GenieNLP
GenieNLP is suitable for all NLP tasks, including text generation (e.g. translation, paraphasing), token classification (e.g. named entity recognition) and sequence classification (e.g. NLI, sentiment analysis).
This library contains the code to run NLP models for the [Genie Toolkit](https://github.com/stanford-oval/genie-toolkit) and the [Genie Virtual Assistant](https://genie.stanford.edu/).
Genie primarily uses this library for semantic parsing, paraphrasing, translation, and dialogue state tracking.

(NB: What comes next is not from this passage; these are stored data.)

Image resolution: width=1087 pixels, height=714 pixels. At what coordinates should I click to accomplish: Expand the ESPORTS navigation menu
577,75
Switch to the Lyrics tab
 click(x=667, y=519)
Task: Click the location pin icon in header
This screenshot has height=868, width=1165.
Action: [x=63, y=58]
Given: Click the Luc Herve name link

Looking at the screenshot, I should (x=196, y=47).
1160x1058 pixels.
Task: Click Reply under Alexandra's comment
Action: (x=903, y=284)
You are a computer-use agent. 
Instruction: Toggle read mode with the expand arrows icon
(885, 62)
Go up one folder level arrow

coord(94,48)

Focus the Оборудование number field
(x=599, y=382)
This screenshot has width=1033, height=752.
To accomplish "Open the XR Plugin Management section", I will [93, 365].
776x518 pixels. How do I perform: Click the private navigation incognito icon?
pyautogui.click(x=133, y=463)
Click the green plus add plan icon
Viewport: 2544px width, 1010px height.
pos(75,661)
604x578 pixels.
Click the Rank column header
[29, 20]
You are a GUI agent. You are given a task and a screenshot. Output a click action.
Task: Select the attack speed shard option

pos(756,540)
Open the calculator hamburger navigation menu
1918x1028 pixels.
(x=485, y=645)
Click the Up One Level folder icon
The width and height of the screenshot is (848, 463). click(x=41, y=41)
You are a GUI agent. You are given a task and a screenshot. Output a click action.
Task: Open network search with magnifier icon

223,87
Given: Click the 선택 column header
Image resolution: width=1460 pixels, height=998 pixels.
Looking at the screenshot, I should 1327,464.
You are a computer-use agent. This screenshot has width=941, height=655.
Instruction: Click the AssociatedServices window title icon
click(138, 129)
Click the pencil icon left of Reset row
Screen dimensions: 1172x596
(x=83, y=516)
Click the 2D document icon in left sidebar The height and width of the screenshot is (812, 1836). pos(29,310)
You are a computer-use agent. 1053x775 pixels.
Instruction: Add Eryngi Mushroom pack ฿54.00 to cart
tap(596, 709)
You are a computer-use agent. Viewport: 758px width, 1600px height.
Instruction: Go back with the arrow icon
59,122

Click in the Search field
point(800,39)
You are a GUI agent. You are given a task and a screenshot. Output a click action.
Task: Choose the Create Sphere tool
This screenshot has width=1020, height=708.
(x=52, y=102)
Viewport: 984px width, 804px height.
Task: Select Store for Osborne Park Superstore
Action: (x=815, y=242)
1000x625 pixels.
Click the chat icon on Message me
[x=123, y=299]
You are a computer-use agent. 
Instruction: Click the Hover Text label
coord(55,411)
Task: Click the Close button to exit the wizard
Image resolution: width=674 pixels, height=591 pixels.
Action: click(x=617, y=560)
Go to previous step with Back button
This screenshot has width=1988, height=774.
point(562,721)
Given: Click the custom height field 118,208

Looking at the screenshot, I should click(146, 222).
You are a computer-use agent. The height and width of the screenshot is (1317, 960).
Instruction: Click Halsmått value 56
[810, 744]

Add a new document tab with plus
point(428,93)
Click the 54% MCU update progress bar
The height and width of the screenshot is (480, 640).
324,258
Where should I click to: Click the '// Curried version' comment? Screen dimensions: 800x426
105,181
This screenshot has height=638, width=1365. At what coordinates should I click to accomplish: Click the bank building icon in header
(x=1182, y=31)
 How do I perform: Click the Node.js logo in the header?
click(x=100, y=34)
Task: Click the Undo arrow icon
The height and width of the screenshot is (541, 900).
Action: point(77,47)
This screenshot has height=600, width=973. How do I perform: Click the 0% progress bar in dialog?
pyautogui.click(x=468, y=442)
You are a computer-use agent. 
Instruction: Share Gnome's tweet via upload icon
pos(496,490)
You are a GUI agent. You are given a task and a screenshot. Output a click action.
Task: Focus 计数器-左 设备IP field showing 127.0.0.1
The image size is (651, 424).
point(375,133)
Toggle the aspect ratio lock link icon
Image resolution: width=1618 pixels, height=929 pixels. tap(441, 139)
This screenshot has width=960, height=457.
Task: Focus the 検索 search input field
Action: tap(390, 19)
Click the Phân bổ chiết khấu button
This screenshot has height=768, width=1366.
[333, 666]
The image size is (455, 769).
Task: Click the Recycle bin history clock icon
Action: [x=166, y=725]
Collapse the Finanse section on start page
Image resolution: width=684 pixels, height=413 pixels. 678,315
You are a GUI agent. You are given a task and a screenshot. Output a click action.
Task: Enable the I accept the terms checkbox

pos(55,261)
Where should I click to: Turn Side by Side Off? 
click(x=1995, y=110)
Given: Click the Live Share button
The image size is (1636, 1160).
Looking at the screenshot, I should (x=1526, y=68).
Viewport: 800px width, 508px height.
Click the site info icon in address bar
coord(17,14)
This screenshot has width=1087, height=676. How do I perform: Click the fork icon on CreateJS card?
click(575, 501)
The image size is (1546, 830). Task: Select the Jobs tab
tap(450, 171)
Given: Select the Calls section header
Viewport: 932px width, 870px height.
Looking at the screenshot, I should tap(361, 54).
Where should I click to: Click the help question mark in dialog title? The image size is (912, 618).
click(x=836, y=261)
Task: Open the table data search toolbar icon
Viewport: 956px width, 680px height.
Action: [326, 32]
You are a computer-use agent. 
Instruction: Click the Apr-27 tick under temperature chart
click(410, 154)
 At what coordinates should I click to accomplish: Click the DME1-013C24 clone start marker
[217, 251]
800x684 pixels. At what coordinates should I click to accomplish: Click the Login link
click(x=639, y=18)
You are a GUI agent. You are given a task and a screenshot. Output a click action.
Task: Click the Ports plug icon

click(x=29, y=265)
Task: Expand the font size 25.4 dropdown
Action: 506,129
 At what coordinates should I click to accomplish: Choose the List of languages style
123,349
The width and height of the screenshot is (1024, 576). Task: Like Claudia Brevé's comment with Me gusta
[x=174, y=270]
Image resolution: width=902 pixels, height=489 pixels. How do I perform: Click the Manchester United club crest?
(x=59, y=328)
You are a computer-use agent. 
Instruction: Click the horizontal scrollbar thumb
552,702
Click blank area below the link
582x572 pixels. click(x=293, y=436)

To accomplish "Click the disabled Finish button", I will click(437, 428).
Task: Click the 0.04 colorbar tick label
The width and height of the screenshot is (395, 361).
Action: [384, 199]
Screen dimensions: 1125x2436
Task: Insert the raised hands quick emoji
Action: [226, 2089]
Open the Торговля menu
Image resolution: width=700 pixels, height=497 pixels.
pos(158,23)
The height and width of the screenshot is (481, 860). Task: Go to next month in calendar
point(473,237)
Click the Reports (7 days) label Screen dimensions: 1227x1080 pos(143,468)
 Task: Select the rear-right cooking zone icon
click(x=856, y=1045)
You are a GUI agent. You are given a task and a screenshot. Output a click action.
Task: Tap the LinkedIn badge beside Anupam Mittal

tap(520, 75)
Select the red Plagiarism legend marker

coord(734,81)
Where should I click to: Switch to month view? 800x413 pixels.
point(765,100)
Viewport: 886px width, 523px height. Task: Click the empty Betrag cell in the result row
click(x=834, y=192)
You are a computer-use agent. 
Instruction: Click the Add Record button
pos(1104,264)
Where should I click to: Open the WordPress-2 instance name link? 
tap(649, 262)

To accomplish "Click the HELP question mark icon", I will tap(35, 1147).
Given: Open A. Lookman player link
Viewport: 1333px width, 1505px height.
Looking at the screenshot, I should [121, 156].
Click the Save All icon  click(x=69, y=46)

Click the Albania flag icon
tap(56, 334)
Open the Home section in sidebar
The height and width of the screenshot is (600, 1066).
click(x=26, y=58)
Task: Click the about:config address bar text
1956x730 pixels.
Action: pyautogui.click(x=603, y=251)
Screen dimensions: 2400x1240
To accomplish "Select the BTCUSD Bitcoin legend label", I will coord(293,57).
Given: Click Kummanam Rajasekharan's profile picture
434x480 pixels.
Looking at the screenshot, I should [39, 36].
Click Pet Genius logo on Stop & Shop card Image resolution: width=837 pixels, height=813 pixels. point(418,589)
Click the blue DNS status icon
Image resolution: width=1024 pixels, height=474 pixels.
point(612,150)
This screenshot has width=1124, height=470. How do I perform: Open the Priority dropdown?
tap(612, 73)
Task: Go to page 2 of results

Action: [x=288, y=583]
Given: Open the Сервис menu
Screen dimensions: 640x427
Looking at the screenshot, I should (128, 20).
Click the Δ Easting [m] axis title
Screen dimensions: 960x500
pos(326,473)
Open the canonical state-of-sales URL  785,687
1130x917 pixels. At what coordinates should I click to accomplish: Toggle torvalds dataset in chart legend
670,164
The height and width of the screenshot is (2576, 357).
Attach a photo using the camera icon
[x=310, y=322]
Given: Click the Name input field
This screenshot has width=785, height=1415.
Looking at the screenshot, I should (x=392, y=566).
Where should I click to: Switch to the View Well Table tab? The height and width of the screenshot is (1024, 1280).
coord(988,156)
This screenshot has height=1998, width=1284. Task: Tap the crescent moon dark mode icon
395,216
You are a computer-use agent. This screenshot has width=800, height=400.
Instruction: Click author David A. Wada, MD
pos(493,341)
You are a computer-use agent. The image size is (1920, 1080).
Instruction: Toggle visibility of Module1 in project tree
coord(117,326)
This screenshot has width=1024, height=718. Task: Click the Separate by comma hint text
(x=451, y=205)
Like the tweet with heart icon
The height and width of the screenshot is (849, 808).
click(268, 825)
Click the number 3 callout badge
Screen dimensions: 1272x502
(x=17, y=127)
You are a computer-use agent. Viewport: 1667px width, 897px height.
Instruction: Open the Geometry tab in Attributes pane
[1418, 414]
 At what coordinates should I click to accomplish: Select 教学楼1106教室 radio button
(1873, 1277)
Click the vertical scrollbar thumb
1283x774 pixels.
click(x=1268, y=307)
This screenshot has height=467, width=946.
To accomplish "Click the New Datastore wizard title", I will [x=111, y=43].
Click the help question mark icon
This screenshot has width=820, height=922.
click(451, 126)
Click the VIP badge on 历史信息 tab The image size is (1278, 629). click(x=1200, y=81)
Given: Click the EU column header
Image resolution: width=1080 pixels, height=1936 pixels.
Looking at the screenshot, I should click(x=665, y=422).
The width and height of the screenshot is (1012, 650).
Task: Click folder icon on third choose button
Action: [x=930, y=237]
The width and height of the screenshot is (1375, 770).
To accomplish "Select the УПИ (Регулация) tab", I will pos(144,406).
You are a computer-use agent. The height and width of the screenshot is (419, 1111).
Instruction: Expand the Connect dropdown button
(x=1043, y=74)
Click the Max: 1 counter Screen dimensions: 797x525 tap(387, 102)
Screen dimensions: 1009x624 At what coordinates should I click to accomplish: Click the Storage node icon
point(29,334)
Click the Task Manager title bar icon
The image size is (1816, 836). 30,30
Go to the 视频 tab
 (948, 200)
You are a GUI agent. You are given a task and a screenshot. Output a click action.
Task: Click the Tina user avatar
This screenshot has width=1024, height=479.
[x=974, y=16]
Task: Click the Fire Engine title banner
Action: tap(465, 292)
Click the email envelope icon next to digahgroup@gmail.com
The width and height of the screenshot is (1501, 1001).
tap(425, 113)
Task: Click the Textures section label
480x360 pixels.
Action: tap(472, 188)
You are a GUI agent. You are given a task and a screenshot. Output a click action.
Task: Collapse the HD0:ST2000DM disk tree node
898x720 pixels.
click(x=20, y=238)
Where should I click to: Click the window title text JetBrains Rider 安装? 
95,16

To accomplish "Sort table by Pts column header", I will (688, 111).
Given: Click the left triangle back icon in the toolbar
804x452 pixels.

Therefore, GenieNLP has a lot of extra features for these tasks.
Works with [🤗 models](https://huggingface.co/models) and [🤗 Datasets](https://huggingface.co/datasets).
## Table of Contents
- [Installation](#installation)
- [Usage](#usage)
- [Training a semantic parser](#training-a-semantic-parser)
- [Inference on a semantic parser](#inference-on-a-semantic-parser)
- [Calibrating a trained model](#calibrating-a-trained-model)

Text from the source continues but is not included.